El video documental que forma parte de la muestra sí está grabado en estudio, los fans de Gilda cuentan sus experiencias de diálogo con ella, su generosidad. Un nene dice: “Me da tanto y yo no le doy nada”; un joven cuenta que su padre una vez le dijo que seguramente no visitaría su tumba si se muriese tanto como visita la de Gilda, y el joven dice que, ahora que su padre está muerto, es así.

Una amiga de Gilda, que no está en las fotografías, le dijo a Volá que ella habla con Gilda y que Gilda le aseguró que aprobaba la muestra porque no se lucraba con su imagen, porque se respetaba su nombre y el de los que creen en sus milagros e incluso los cuentan. La amiga que no aparece en las fotos ni en el video le cuenta a Volá que Gilda ahora entiende cuál fue su misión en su corta vida.

Todos los fotografiados asisten a la inauguración de la muestra, orgullosos del lugar generoso que se les otorga: son coautores de lo que allí se ve.

Y en una cava que no se usa al fondo de la sala, simularon el montaje de un altar, un altar que no es el nicho de Chacarita, ni el de la ruta trágica. Es una ficción donde hay flores de papel que armaron más de 20 amigos de los Sub que desde dos días antes de la inauguración llegaron a hacer la gamba. Y está la intención de su rostro en ese altar en unas telas pintadas, estampitas ajadas, más flores de papel y una chapa oxidada, la patente de un coche y la presencia de los visitantes con su respeto pagano, y la emoción de los fans que ahora son obra con su silencio devoto.

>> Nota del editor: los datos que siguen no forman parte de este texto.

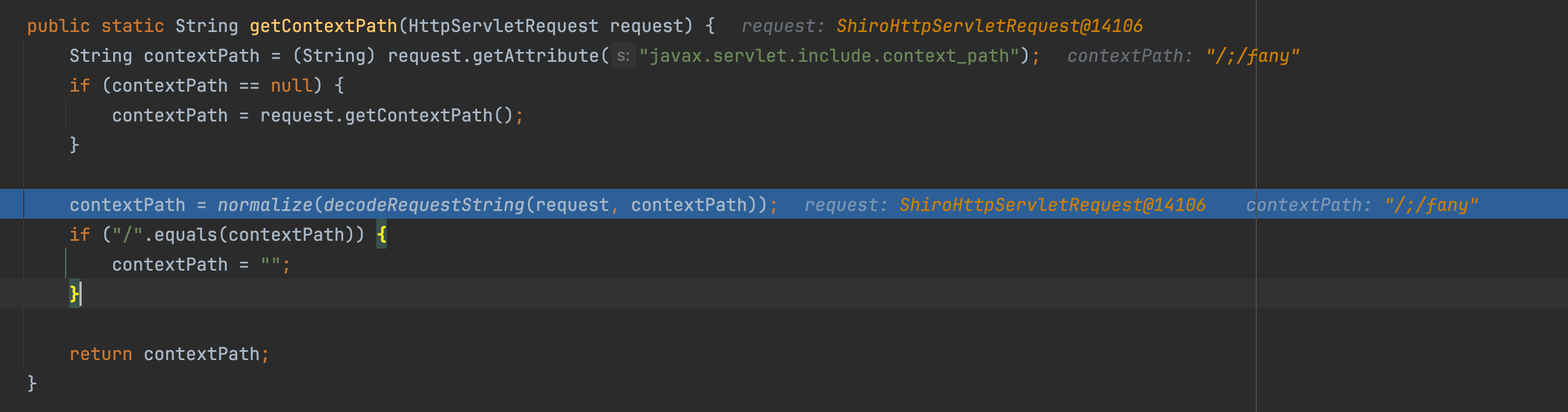Click the return keyword
This screenshot has height=412, width=1568.
pyautogui.click(x=100, y=354)

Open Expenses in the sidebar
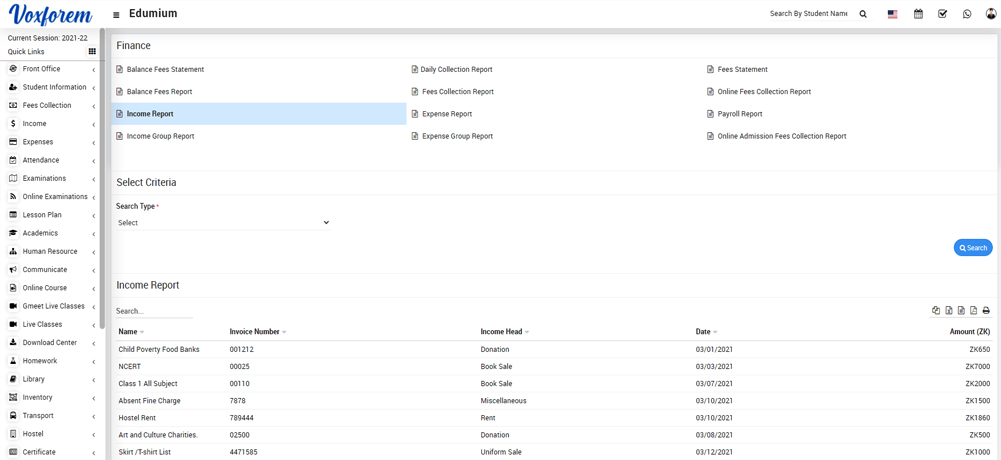coord(38,142)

Las túnicas violetas y las flores se graban en la retina por muchos días y Gilda se queda con quien fue parte de la visión de esa muestra ceremonia, con las imágenes que se impregnan más allá del deseo, y uno conoció a esa mujer sin verla en el claro recorrido de diez imágenes elegidas de cientos de las registradas en tres años. Lo que no está, el peso inmenso de las fotos fuera de la galería y las horas grabadas para un video de algo más de 5 minutos y la presencia de Gilda en cada obra donde hay otro u otra. La muestra cuenta con una única fotografía que expone una reproducción donde se ve el rostro de Gilda: es una estampita que sostienen las manos trajinadas de una anciana. Fue la única obra que tuvo que desmontarse y volver a montarse, la única obra que salió “fallada” del laboratorio, como si Gilda hubiese dado lucha para no estar, ya pensando como si se escribiese este texto con la túnica violeta y la corona de flores en la cabeza.

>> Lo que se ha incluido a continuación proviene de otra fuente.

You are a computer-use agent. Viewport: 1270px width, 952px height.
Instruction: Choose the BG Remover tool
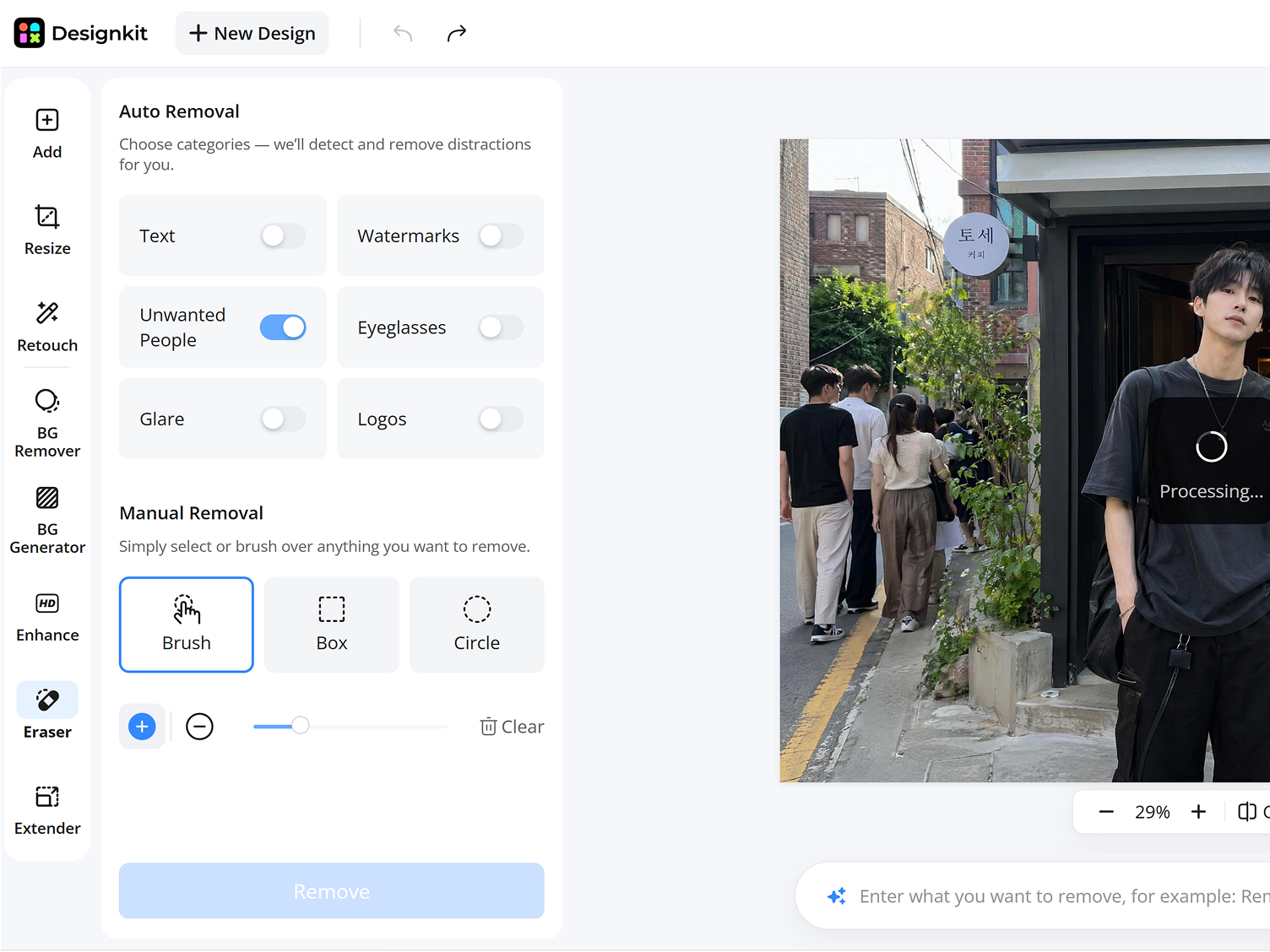click(47, 423)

Y Volá me cuenta una historia que antes de meterse en ese mundo no conocía: “Antes del choque –explica–, Gilda estaba cantando a capella una canción que estaba inventando y la iba registrando en un grabador, como solía hacer. El grabador se encontró y se pudo rescatar la cinta”. La canción dice: “Quisiera no decir adiós / pero debo marcharme. / No llores, por favor, no llores / porque vas a matarme. / No pienses que voy a dejarte / no es mi despedida. / Una pausa en nuestra vida / un silencio entre tú y yo”. Es el tema que se llama “No es mi despedida”, tal como dice en un verso, el que dejó ahí para no decir adiós y de tanto decirlo en los temas, de no temerle a la palabra, esa historia fantástica, inverosímil pero real, también está en Gilda, la milagrosa, la muestra curada por Victoria Verlichak y montada en Arte x Arte (Lavalleja 1062 hasta el 24 de agosto). Por un rato, aun sin conocer la historia de esta talentosa autora y joven cantante, la muestra narra parte de su cuento, cada obra sin ostentación es en sí una historia que incluye una pregunta y también en ella se sugiere una respuesta, con un legado que es misión y desafío: la valentía puesta en el corazón.